The relatively small amounts of money available through Title VI make it imperative that the program’s future shape be used to foster the capacity of campuses and scholars to deal with the larger changes in international circumstances and in the academy itself. In this respect, the ability to create new knowledge must lie at the heart of the reshaping process, however it becomes linked (locally, on the campuses) to language instruction, library collections, or changing undergraduate instruction, and (nationally) to global competitiveness, national security, and the like. Leveraging and innovative model programs lie at the heart of this strategy. Leveraging can foster increasing aggregates of research support funds; flexibility in program regulations can encourage innovation by tying the creation of new knowledge to other elements of the knowledge system now supported by Title VI and sources beyond it.

As many participants in the conference have noted, the presence of Title VI and Fulbright-Hays resources provides area studies and language faculty with tremendous evidence to influence administrators’ decisions about programs and allocations. Such funding can be used as leverage for seeking other funds, especially to support research. At the same time, this form of funding provides the seed around which nontraditional and cross-disciplinary programs and approaches can be designed and encouraged.

For example, the use of Title VI resources to support a core of area specialists can also become the opportunity to encourage the addition of area expertise to the knowledge base of other faculty members. In an era of downsizing, this new composite form of area-focused research and teaching should be seen as legitimate and creative strategies for campus use of Title VI support.

Rather than seeing area studies and disciplines in competition, Title VI should use the campus organization around (discipline-based) departments as an opportunity. Support of research that will ultimately be measured by disciplinary notions of rigor and methods, but is focused on issues and questions raised by area studies, is much more likely to be innovative and challenging to the core of the discipline. In this way, efforts that begin at the “margin” of the way the academy is organized can be supported until the importance of the contributions move them to the center. The current influence of both women’s studies and postcolonial studies—two interdisciplinary areas that posed new questions and, working with new forms of evidence, have challenged central understandings in a number of disciplines—demonstrates how this has worked to great benefit in the creation of new knowledge.

The twin focuses of discipline and area studies also enable expansion in the range of support for research that can be brought to the campus, and that play out through networks that are national and international in scope. (Folks at the ACLS have pointed out to me that when they ask overseas scholars who they want to work with in the United States, they identify scholars by discipline, not as area studies specialists.)

Thus the reconfiguration of Title VI and Fulbright-Hays would take full advantage of leveraging and model-building in support of research in several ways.

  • Flexibility in defining “core faculty” on a campus to include both specialists in a particular region and specialists who use their content to work comparatively would enable Title VI centers to demonstrate the importance of shared research agendas to serve as a base for building strong area knowledge.
  • An emphasis on innovative and collaborative programs focused on the creation of new knowledge would enable Title VI centers to leverage the resources on their campuses with external funding (and support from other campuses).
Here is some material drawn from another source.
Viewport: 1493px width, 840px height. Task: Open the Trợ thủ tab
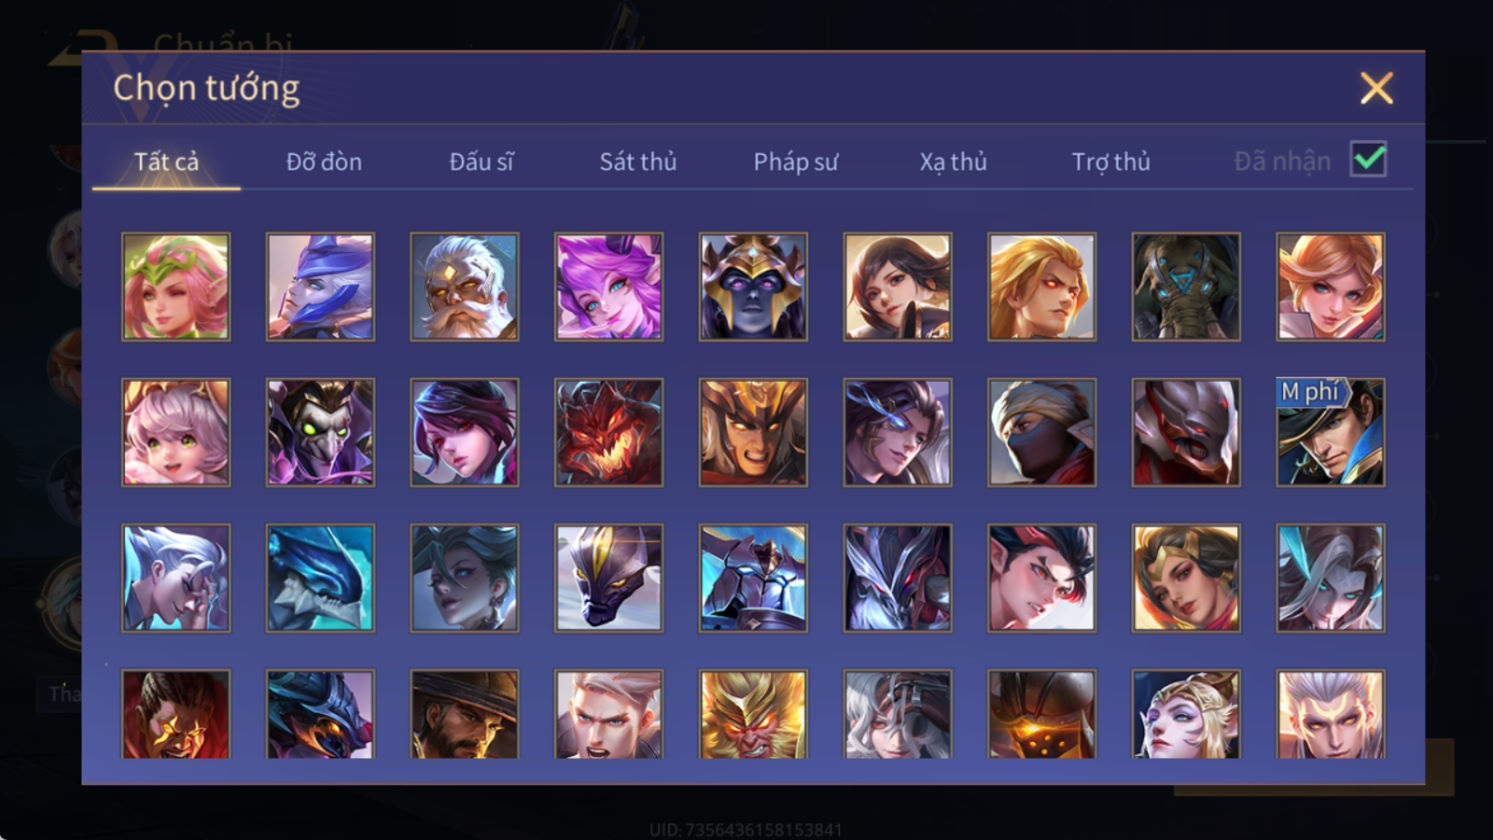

This expanded support could be used to bring together international scholars as well as area studies specialists from non-Title VI campuses together on extended research projects and short-term conferences, seminar series, and so on.
  • A funding system or set of regulations that rewarded closer integration of area studies centers and (discipline-based) departments would ensure greater security for area studies work, while enriching and challenging the core of many disciplines. Working together, the new knowledge created by these different orientations would move the knowledge system ahead in significant incremental leaps to the benefit of this country’s public interest.